# Source material:
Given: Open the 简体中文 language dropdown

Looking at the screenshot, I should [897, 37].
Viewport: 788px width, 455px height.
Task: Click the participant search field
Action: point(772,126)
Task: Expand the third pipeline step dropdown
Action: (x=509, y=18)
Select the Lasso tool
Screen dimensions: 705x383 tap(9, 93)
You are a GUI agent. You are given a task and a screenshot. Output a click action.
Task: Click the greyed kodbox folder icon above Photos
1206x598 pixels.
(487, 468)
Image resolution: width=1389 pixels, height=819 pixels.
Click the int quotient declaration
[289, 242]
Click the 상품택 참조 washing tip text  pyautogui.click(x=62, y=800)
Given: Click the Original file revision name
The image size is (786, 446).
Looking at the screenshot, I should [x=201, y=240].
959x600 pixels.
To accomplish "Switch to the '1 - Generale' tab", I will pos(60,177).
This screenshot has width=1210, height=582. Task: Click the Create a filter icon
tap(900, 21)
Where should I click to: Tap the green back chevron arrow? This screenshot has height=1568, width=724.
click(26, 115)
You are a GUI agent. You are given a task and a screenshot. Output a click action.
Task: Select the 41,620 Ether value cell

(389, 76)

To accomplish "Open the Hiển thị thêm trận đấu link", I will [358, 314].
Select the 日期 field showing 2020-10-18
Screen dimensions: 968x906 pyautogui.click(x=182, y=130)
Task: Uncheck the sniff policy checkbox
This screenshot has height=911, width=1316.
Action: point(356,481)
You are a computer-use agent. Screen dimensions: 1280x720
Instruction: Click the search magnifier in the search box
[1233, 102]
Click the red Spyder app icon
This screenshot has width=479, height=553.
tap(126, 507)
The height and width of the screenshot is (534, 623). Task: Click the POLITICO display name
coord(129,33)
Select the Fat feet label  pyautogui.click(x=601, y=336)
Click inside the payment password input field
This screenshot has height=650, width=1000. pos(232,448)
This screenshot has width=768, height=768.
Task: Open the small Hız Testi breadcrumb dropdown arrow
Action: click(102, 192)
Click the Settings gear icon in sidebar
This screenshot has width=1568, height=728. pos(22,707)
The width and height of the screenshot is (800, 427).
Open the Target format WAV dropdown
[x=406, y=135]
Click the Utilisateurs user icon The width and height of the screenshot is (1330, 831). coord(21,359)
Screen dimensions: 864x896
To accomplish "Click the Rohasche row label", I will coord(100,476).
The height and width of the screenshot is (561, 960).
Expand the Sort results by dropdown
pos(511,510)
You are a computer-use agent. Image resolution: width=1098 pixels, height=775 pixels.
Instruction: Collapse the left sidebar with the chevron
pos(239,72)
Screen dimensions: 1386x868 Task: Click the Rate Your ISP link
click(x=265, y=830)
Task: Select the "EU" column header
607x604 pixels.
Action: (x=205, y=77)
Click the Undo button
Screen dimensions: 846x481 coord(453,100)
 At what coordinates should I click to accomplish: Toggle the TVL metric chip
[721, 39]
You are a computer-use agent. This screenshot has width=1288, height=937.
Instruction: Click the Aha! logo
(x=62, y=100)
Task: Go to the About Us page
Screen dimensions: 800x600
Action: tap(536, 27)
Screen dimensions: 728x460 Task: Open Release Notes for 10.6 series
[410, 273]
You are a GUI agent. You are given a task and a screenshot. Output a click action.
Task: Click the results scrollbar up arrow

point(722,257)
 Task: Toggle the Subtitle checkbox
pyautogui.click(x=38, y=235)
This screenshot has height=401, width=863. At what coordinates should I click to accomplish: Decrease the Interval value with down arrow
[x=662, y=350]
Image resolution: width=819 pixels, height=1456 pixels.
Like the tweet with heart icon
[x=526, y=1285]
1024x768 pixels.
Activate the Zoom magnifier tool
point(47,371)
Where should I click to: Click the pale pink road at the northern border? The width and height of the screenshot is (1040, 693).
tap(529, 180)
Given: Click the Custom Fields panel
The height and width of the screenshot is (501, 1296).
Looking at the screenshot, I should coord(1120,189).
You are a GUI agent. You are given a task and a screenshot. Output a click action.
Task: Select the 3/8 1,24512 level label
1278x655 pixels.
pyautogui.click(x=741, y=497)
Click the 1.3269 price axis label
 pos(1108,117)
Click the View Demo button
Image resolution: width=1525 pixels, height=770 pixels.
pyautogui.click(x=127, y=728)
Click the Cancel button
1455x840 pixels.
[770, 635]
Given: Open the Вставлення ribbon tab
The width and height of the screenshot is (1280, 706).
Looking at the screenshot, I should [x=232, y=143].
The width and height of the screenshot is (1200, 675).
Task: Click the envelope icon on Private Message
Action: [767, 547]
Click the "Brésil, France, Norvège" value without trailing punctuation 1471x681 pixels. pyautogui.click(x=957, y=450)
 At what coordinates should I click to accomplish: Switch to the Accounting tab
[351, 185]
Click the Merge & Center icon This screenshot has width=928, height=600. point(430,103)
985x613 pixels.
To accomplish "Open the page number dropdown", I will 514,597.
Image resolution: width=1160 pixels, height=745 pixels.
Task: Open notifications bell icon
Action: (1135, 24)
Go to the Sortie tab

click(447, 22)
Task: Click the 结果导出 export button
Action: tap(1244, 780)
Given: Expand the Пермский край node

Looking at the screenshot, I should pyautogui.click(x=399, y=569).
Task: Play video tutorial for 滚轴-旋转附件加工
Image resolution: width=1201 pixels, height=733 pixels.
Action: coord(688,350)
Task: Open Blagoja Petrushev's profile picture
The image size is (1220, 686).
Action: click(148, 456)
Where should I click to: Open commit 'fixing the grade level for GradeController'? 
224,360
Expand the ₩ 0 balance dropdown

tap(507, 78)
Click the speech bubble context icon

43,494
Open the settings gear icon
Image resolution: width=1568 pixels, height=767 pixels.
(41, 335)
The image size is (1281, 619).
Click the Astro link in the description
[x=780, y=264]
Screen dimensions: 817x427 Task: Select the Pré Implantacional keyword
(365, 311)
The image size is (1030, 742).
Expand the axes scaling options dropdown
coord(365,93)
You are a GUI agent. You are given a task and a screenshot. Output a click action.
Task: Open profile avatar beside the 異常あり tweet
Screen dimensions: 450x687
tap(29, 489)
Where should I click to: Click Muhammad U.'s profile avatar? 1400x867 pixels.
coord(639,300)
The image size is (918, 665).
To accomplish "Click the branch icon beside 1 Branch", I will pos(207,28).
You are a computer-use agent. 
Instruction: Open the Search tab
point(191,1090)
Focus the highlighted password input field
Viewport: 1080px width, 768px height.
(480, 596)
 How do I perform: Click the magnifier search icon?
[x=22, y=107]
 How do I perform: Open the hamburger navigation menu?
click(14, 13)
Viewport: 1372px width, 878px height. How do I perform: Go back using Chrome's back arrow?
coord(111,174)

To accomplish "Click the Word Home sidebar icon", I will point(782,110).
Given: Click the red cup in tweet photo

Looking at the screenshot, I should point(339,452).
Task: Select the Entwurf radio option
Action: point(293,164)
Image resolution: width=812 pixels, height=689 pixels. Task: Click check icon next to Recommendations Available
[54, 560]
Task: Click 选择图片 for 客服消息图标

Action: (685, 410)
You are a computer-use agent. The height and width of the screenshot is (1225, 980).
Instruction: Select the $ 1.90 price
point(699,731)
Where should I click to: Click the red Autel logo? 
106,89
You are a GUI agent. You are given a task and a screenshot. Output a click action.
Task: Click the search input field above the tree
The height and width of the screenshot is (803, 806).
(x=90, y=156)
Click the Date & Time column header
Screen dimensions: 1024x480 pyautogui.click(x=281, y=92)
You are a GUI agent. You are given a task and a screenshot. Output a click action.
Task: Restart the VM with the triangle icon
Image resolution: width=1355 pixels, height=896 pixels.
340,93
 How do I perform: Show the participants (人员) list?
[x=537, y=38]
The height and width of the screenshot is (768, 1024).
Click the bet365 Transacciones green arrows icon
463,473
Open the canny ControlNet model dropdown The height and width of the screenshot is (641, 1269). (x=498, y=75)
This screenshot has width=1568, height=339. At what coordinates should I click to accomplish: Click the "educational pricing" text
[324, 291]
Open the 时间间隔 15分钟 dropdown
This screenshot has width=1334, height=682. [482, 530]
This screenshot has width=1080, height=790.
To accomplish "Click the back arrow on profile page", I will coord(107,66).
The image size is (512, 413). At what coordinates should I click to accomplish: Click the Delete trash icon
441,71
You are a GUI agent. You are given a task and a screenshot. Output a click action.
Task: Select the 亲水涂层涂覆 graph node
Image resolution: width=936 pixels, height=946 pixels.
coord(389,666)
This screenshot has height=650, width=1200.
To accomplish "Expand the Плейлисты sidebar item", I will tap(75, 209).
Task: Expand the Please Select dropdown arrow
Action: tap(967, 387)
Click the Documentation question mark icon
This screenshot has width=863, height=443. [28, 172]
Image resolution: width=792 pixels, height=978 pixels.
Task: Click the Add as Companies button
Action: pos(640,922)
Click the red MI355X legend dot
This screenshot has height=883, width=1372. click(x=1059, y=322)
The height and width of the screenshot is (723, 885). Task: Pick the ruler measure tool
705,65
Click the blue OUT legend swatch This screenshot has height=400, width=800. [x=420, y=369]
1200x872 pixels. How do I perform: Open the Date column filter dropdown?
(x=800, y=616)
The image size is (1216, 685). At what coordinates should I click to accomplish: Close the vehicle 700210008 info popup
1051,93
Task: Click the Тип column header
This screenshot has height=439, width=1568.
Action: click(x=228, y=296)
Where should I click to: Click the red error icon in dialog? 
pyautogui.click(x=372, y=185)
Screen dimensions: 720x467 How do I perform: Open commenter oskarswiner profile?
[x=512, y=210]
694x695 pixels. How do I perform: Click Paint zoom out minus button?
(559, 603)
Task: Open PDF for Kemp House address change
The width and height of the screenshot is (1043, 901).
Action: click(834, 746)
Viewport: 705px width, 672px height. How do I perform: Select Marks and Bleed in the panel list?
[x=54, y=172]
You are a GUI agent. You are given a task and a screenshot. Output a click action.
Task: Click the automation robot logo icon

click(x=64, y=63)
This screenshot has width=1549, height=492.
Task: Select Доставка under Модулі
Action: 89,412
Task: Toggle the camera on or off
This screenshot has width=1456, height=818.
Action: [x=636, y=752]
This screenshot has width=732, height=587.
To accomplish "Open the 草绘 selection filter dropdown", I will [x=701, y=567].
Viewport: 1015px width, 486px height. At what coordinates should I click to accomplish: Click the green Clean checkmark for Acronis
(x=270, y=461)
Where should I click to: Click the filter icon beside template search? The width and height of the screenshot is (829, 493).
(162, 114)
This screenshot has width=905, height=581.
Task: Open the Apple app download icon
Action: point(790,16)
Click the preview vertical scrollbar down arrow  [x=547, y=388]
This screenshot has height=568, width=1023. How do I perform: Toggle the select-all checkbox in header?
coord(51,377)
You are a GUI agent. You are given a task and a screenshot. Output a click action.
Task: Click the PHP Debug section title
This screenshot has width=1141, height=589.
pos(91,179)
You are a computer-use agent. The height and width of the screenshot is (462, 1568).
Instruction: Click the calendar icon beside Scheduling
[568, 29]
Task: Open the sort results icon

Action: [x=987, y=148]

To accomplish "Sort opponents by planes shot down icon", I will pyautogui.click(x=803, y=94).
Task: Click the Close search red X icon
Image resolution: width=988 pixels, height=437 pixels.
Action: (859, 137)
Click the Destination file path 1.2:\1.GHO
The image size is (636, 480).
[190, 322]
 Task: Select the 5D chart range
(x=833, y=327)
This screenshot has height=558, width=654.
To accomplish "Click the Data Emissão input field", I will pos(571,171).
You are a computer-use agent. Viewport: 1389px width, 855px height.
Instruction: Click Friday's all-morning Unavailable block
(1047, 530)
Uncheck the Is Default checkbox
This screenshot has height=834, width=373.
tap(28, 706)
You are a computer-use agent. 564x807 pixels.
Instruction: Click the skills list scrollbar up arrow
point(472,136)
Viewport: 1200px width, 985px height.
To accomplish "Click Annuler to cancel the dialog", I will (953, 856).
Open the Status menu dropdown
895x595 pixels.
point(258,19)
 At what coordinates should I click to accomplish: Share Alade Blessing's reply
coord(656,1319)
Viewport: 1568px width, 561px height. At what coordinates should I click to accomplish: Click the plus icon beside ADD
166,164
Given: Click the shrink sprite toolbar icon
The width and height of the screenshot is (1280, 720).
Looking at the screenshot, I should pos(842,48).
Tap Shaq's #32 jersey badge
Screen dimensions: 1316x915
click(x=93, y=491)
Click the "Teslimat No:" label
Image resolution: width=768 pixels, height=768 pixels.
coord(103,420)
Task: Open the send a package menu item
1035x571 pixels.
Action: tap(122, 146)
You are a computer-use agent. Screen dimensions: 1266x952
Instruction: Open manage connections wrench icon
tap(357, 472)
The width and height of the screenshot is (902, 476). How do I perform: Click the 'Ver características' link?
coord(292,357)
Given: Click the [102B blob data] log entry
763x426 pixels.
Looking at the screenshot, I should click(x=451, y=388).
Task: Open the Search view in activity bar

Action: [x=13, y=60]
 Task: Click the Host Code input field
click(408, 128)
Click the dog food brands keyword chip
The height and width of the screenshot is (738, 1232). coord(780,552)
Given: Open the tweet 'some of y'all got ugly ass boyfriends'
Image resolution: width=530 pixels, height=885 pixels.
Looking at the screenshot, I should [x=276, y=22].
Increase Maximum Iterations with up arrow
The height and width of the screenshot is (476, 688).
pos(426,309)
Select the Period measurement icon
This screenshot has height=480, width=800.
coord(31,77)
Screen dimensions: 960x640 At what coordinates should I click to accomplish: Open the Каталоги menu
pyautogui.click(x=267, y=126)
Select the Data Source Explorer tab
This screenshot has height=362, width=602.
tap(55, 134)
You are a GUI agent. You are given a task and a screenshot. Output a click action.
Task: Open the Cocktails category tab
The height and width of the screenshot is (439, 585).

# Task to complete:
From the material above, set down exactly the lines starting at the one with "pixels. pyautogui.click(x=957, y=450)" and ending at the one with "The image size is (918, 665).", end lines included.

# Result:
Click the "Brésil, France, Norvège" value without trailing punctuation 1471x681 pixels. pyautogui.click(x=957, y=450)
 At what coordinates should I click to accomplish: Switch to the Accounting tab
[351, 185]
Click the Merge & Center icon This screenshot has width=928, height=600. point(430,103)
985x613 pixels.
To accomplish "Open the page number dropdown", I will 514,597.
Image resolution: width=1160 pixels, height=745 pixels.
Task: Open notifications bell icon
Action: (1135, 24)
Go to the Sortie tab

click(447, 22)
Task: Click the 结果导出 export button
Action: tap(1244, 780)
Given: Expand the Пермский край node

Looking at the screenshot, I should pyautogui.click(x=399, y=569).
Task: Play video tutorial for 滚轴-旋转附件加工
Image resolution: width=1201 pixels, height=733 pixels.
Action: coord(688,350)
Task: Open Blagoja Petrushev's profile picture
The image size is (1220, 686).
Action: click(148, 456)
Where should I click to: Open commit 'fixing the grade level for GradeController'? 
224,360
Expand the ₩ 0 balance dropdown

tap(507, 78)
Click the speech bubble context icon

43,494
Open the settings gear icon
Image resolution: width=1568 pixels, height=767 pixels.
(41, 335)
The image size is (1281, 619).
Click the Astro link in the description
[x=780, y=264]
Screen dimensions: 817x427 Task: Select the Pré Implantacional keyword
(365, 311)
The image size is (1030, 742).
Expand the axes scaling options dropdown
coord(365,93)
You are a GUI agent. You are given a task and a screenshot. Output a click action.
Task: Open profile avatar beside the 異常あり tweet
Screen dimensions: 450x687
tap(29, 489)
Where should I click to: Click Muhammad U.'s profile avatar? 1400x867 pixels.
coord(639,300)
The image size is (918, 665).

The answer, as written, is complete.